▸ **What is asked**: Copy each of the lines below exactly, keeping every character and the line order unchanged.

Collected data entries
** begin **

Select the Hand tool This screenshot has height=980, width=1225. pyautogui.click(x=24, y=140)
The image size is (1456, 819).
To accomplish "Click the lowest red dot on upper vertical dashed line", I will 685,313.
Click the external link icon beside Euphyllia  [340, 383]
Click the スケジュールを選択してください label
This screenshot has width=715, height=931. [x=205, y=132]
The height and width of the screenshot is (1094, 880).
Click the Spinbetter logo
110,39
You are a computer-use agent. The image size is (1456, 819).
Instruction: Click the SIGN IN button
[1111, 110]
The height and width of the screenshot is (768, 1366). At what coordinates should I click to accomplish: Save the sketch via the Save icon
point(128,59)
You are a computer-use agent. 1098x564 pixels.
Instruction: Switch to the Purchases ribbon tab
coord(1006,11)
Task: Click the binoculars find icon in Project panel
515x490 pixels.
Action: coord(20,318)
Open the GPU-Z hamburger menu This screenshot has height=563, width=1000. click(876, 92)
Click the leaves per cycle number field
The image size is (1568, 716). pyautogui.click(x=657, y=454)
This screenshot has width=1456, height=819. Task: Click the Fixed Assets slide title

** end **

▸ **Solved problem**:
Select the Hand tool This screenshot has height=980, width=1225. pyautogui.click(x=24, y=140)
The image size is (1456, 819).
To accomplish "Click the lowest red dot on upper vertical dashed line", I will 685,313.
Click the external link icon beside Euphyllia  [340, 383]
Click the スケジュールを選択してください label
This screenshot has width=715, height=931. [x=205, y=132]
The height and width of the screenshot is (1094, 880).
Click the Spinbetter logo
110,39
You are a computer-use agent. The image size is (1456, 819).
Instruction: Click the SIGN IN button
[1111, 110]
The height and width of the screenshot is (768, 1366). At what coordinates should I click to accomplish: Save the sketch via the Save icon
point(128,59)
You are a computer-use agent. 1098x564 pixels.
Instruction: Switch to the Purchases ribbon tab
coord(1006,11)
Task: Click the binoculars find icon in Project panel
515x490 pixels.
Action: coord(20,318)
Open the GPU-Z hamburger menu This screenshot has height=563, width=1000. click(876, 92)
Click the leaves per cycle number field
The image size is (1568, 716). pyautogui.click(x=657, y=454)
This screenshot has width=1456, height=819. Task: Click the Fixed Assets slide title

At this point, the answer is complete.